### Text shown
The question in this case we think is as the government has stated whether or not Mr. Caldwell is required to appear.
I would answer Your Honor’s question as to whether a witness was required to answer any specific question in the same way and which I answer the question whether he is obliged to appear.
Fear for the safety of life would be no defense to refuse to answer to a specific question.
Fear for the safety of life would be no excuse for not appearing at all.
The government is drawing a distinction between appearing and answering a specific question.
Surely, that distinction draws no sustenance from the fact that a grand jury witness is not permitted to refuse to appear because his life maybe in jeopardy, he is also not permitted to refuse to answer questions because his life maybe in jeopardy.
That is I think a totally different issue from the issue here where it's not the witness’ right primarily that is at stake at all.
What is primarily involved is the impact of the process of subpoenaing witnesses who are newsmen with the inevitable effect on the editorial decisions which are made, which I'll come back to, and also the process of gathering news upon the free flow of information of the problem, that I think poses a totally different problem than any question of personal safety of any one particular witness.
The government states the grand jury’s right to the testimony of every man in terms which I think bring to mind Justice Holmes’ favorite aphorism that every right tends to declare itself absolute to it's logical extreme, followed of course by the observation that in fact every right is not absolute to it's logical extreme, but is limited by the neighborhood of other principles which come to hold water, to hold their own against that right when a certain point is reached.
The question in this case very simply is whether the point has been reached, at which the general right which we do not contest at all of a grand jury to have the testimony of every man, to have every man appear is to be accommodated at all to concerns for the First Amendment.
We take a very different views from the government.
We don't stand on the proposition that nothing that the grand jury does which affects the First Amendment maybe permitted.
We don't take the position that the First Amendment is the end of the grand jury.
What we think is involved is the accommodation of two very, very important concerns.
The grand jury’s investigative process on the one hand and the reporter's investigative process on the other.
And we think that the Court of Appeals properly, again on the narrow facts of this case struck the balance between those two by saying that, although ordinarily any witness must appear before a grand jury, that in a case of reporters, on the showing made on this record.
The government may compel appearance only by making a foundation showing which it has never made or attempted to make in this case.
Well, the government has presented the case in this Court both in its brief and the argument by taking really two positions.
But, the one that most stands on is that even if Mr. Caldwell has a right as a journalist protected by the First Amendment not to answer specific questions, but nevertheless he must appear.
Then the government appears to take the position, although is not argued separately this morning in detail that in fact the journalist doesn't even have any protection against specific questions.
Now, that way of phrasing the matter kind of requires me to argue my case backwards.
I would like to start logically by demonstrating that as the Court of Appeals found and through the processes by which it found it, that a reporter does have some constitutional protection if there is some First Amendment interest implicated and the subpoena-compelled testimony of newsmen.

### Provided data
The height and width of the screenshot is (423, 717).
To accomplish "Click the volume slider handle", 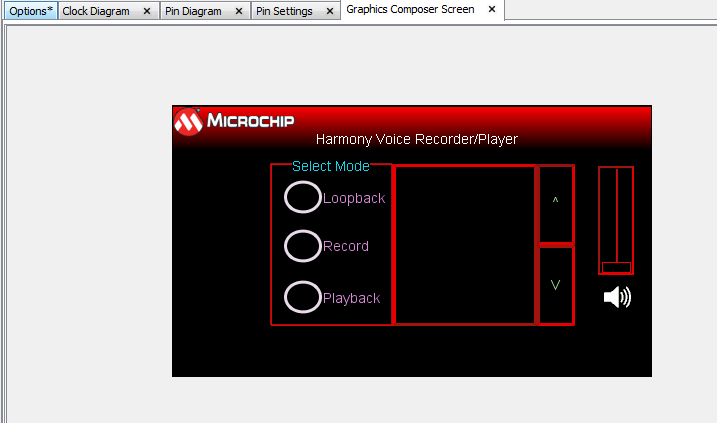I will click(616, 267).
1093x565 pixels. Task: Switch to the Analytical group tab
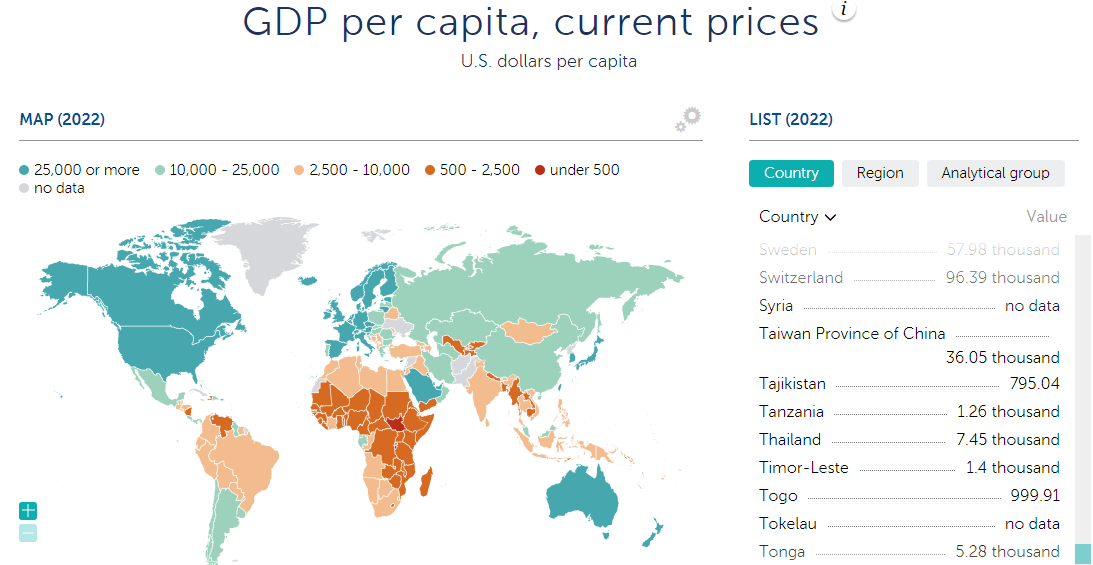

### The tasks
1. In the argument about Mr. Caldwell's grand jury subpoena, which two investigative processes does the speaker say must be accommodated?
2. Carry the argument about Mr. Caldwell's grand jury subpoena forward from its final sentence, keeping the speaker's voice.

### Responses by task
1. The grand jury's investigative process and the reporter's investigative process.

2.
And that, that First Amendment interest requires some accommodation with the grand jury process and then I would like to proceed to discover what accommodation is required in this case.
But since my argument time is limited and there are two other cases that follow this one, it will be of primarily with the question of whether the reporter has any First Amendment protection at all, I think I would like to start with the same position that the government took in this case and assume the validity of Judge Zirpoli's order and ask whether if Judge Zirpoli's order is proper and if this Court would affirm it, Mr. Caldwell should be entirely excused from appearing, then in what time I have left after that I can come back, if I can and deal with the question of the propriety of the order.
Now, in dealing with that question I think it is very important to follow the course of litigation in this case and the positions that the parties have taken in it.
The litigation began by the service of the subpoena on Mr. Caldwell, it had a duces tecum rider which made very clear that he was to be questioned about the Black Panthers.
Mr. Caldwell filed an affidavit in support of a motion to quash that subpoena which was cited that among other things, he had no unpublished, non-confidential information about the Black Panthers.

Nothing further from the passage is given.